Lindsey Buckingham

Law And Order Press Kit



with Stevie Nicks.
Buckingham Nicks Polydor S 5058 March 1973


with Fleetwood Mac...
Fleetwood Mac Reprise BSK 2281/2225 July 1975 platinum
Rumours Warner Bros. BSK 3010 February 1977 platinum
Tusk Warner Bros. 2HS 3350 October 1979 platinum
Fleetwood Mac Live Warner Bros. 2WB 3500 December 1980 platinum


singles (written by. Buckingham):
"Go Your Own Way" Warner Bros. WBS 8304 December 1976
"Never Going Back Again" Warner Bros. WBS 8413 July 1977
"Tusk" Warner Bros. WBS 49077 September 1979


produced by Buckingham:
Bombs Away, Dream Babies John Stewart RSO RSI 3051 April 1979


co-produced by Buckingham:
Fundamental Roll Walter Egan Columbia PC 34579 March 1977
Not Shy Walter Egan Columbia JC 35077 February 1978


Produced 10-81


LOS ANGELES, CA 90069, 213/852-7231 665 FIFTH AVE., NEW YORK, N.Y. 10022, 212/355-7610



It's late October '81 and Lindsey Buckingham's first solo album, Law And Order, has just been released. He's eager to talk about it. 

"The album was basically a two-part project," he begins. "It was started in February '81 in a small storeroom in Burbank, using minimal equipment - just a multi-track recorder, a small console and a couple of mikes. During that first phase I worked alone, doing the engineering myself, and quite a few tracks were very nearly completed there." By spring, though, other duties had interrupted; Buckingham was called away to France to begin tracking a new Fleetwood Mac album. "Breaking away at midstream from my own project was difficult at first, but in the end it worked out well," he notes. "Not only did the break help me gain a new sense of objectivity, but it also helped me prepare for the second leg, and to begin sharing ideas with Richard Dashut (Fleetwood Mac co-producer)."

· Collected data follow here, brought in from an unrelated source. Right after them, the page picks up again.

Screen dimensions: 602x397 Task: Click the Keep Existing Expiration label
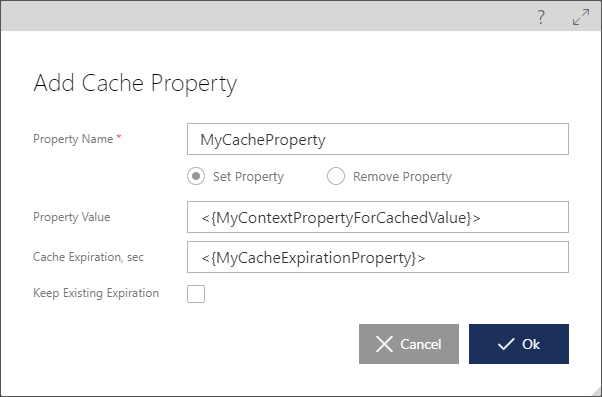pyautogui.click(x=96, y=293)
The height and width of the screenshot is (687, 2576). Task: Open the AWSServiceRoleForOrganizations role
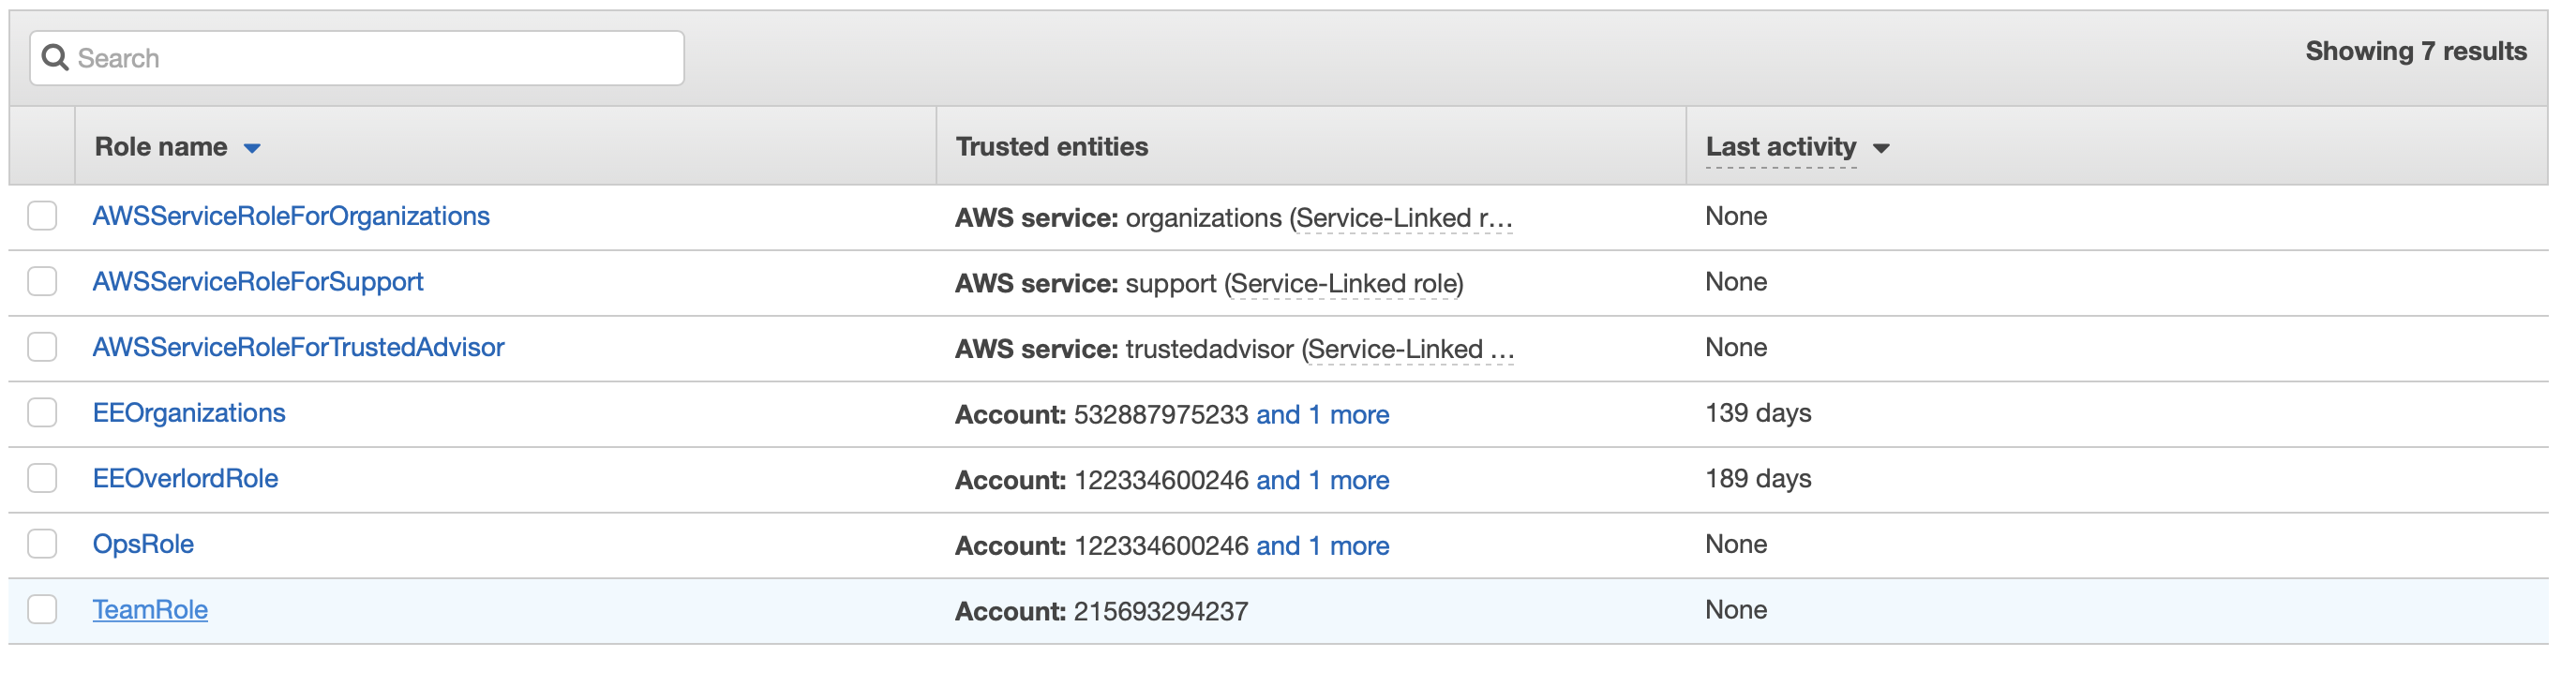tap(291, 216)
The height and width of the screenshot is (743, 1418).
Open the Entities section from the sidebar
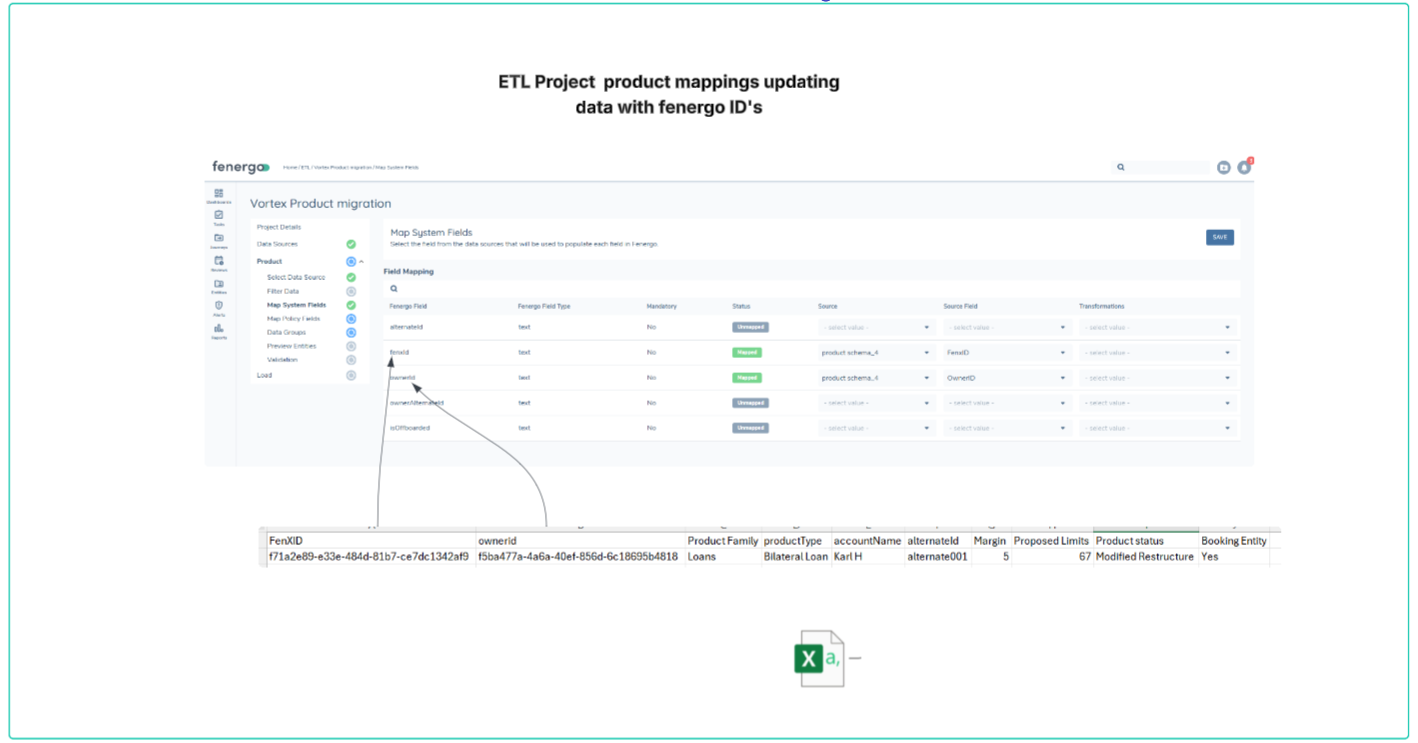click(217, 283)
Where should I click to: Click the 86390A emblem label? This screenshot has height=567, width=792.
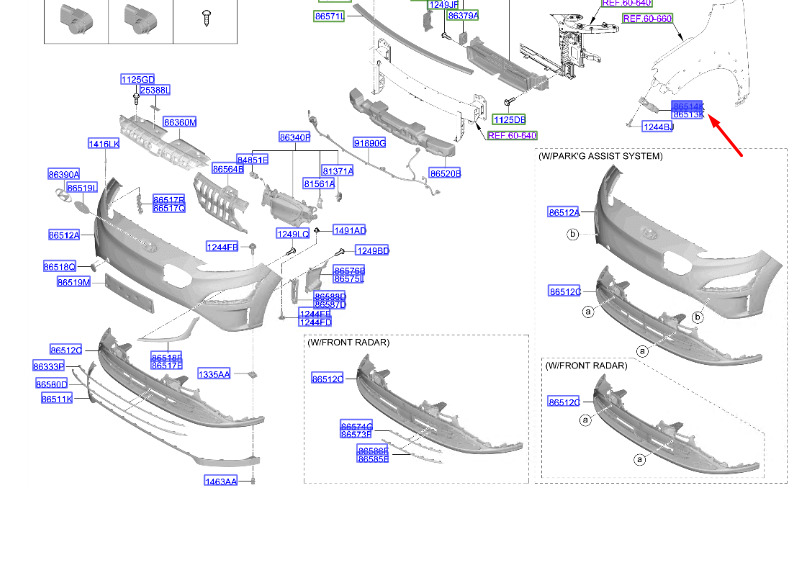point(64,174)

After completing basic tracking with Fleetwood Mac, Buckingham and Dashut returned to the States to begin phase two of Law And Order, working steadily from June through late August. That part of the project was recorded and mixed in much more conventional surroundings (Larrabee Sound in Hollywood), and although from that point on Buckingham and Dashut shared production duties, Law And Order is basically a one-man show. Buckingham wrote, arranged, played and sang virtually everything himself. "Playing the instruments one by one can present a problem in achieving a 'live' feel on a track, especially with drums, but it's fascinating to find ways of working around one's limitations. For example, I'm not an accomplished drummer. It was difficult for me to achieve the 'hesitated' drum feel so important to rock music, especially as an overdub. But there was a logical way around that limitation - I simply recorded a metronome on one track, then sent it through a delay device and bounced the delayed metronome to another track. In that way, I was able to play the drums on the delayed click while playing all the other instruments to the original click. That spirit of experimentation is something I strive for, and it manifests itself in many ways throughout the album. Limitations or not, if the means  you use to achieve something are unusual, the result may also be unusual."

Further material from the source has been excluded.